Gofmt is my favorite example of why coding conventions can, and _should_ be
part of the language.

------
tikhonj
I think "one way to do it" Java and Python philosophy is overrated. Sure, when
it's presented that way, it sounds great! Why wouldn't we want one way to do
things?

I like to think about it differently: instead of trying to coerce my problem
to fit the language, I want to mold my language to fit the problem. It's
easier to think about the problem in its own terms--the terms of its domain--
than in those terms filtered through a "one-size-fits-all" language design.

I want code that is declarative and closely reflects its underlying logic. And
this means there will be more than one way to do things--while many problems
are similar mechanically, their actual meaning is vastly different.

So there really _is_ a benefit to having more than one way to do things: you
can choose a way that's appropriate for the problem you're solving. Of course,
this puts a bit of trust into programmers to have good taste: while it allows
you to write far _better_ code than a one-size-fits-all language, it also
allows you to write far _worse_ code. I personally think this is a worthy
compromise.

Another interesting thing I've found is that having more than one way to do
things naturally emerges when you have a distinct set of powerful primitives.
This is most evident in math: for any given problem, there are often _a ton_
of different ways to arrive at the same solution. Each of these ways emerges
naturally from the fundamental building blocks of math.

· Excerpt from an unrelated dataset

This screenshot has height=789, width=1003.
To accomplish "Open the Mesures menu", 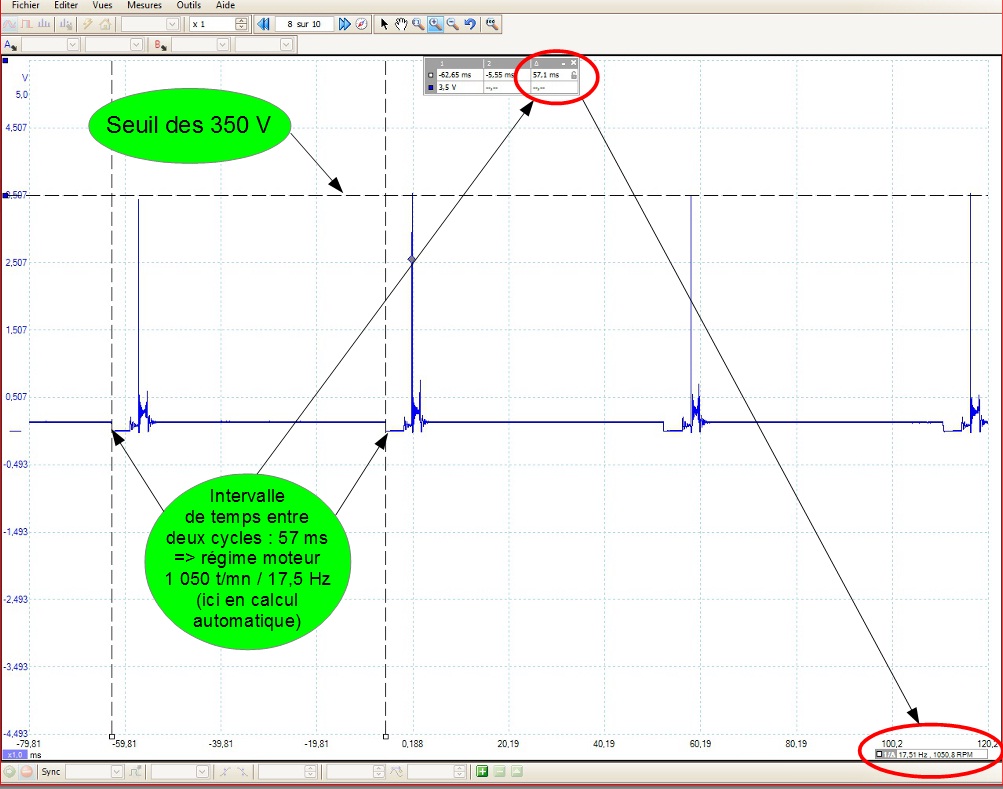I will [x=144, y=5].
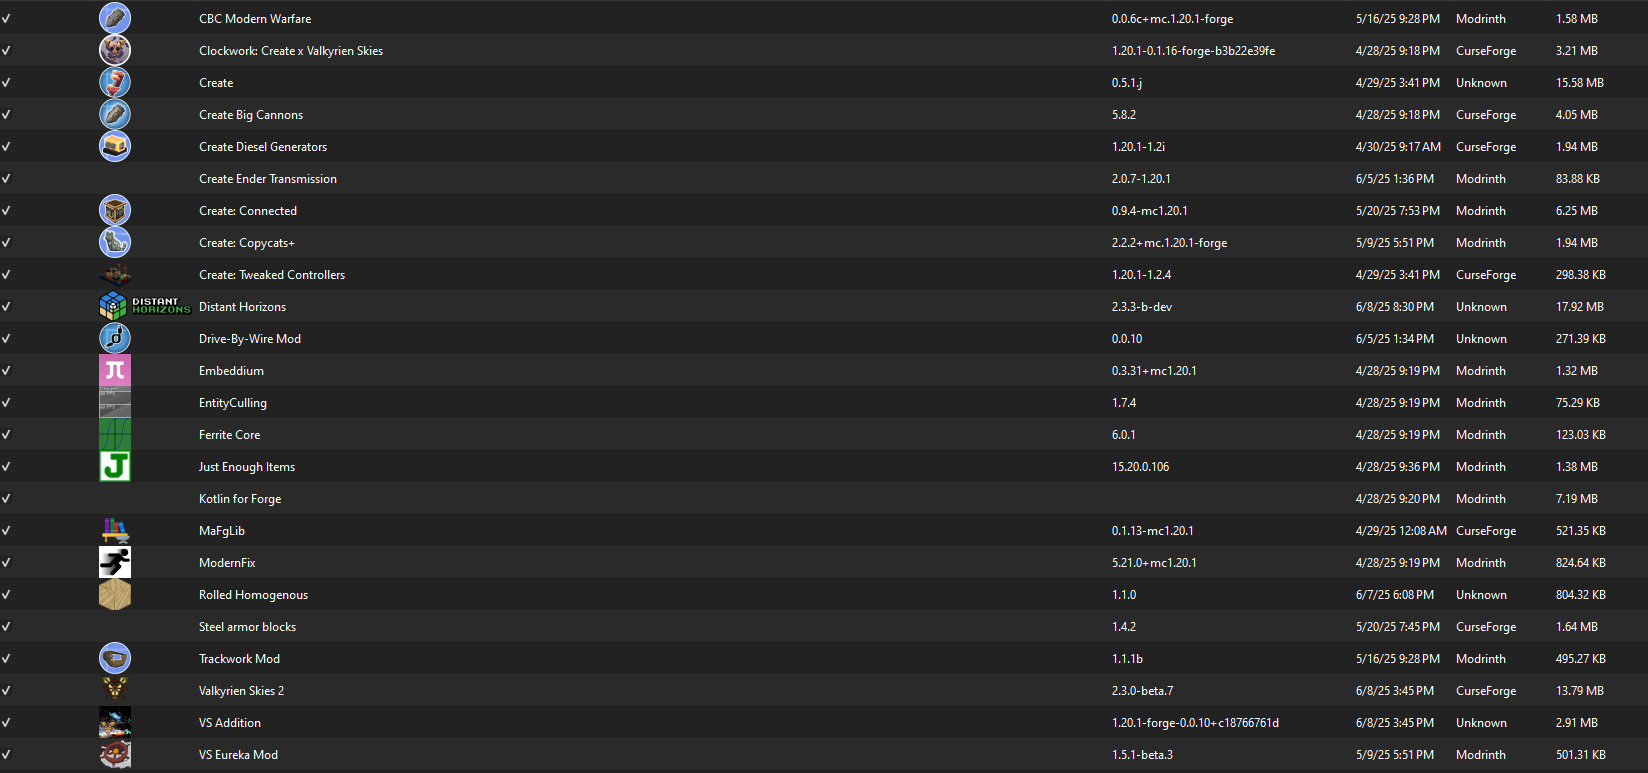Select the Rolled Homogenous tan block icon
Image resolution: width=1648 pixels, height=773 pixels.
point(115,594)
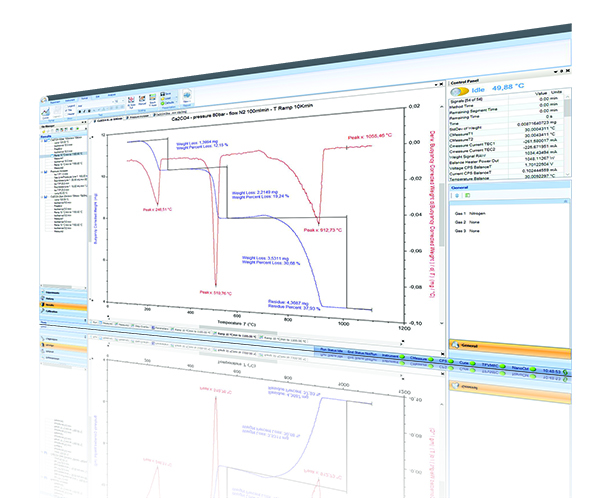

Coincidentally, these different ways of looking at the same thing are not only
natural but actively useful: they give you different perspectives on the same
idea. An example I recently encountered was with lattices. There are two
different ways to define a lattice--one in terms of partial orders and one in
terms of algebras. The former gives you an intuition on the structure of a
lattice; in a sense, it tells you what a lattice "looks like". The latter
makes it easy to see relationships between lattices and other algebraic
structures: for example, Boolean algebras are just a special kind of lattice.
You can then even combine the two and start thinking about Boolean algebras in
terms of orders.

So to me, having multiple different but equivalent ways to do things is both
useful and natural, especially if these different ways emerge naturally. I
much prefer this approach to something more prescriptive and monolithic, where
the language designer has tried to guess exactly what and how I will be doing
and explicitly provided a way to do it.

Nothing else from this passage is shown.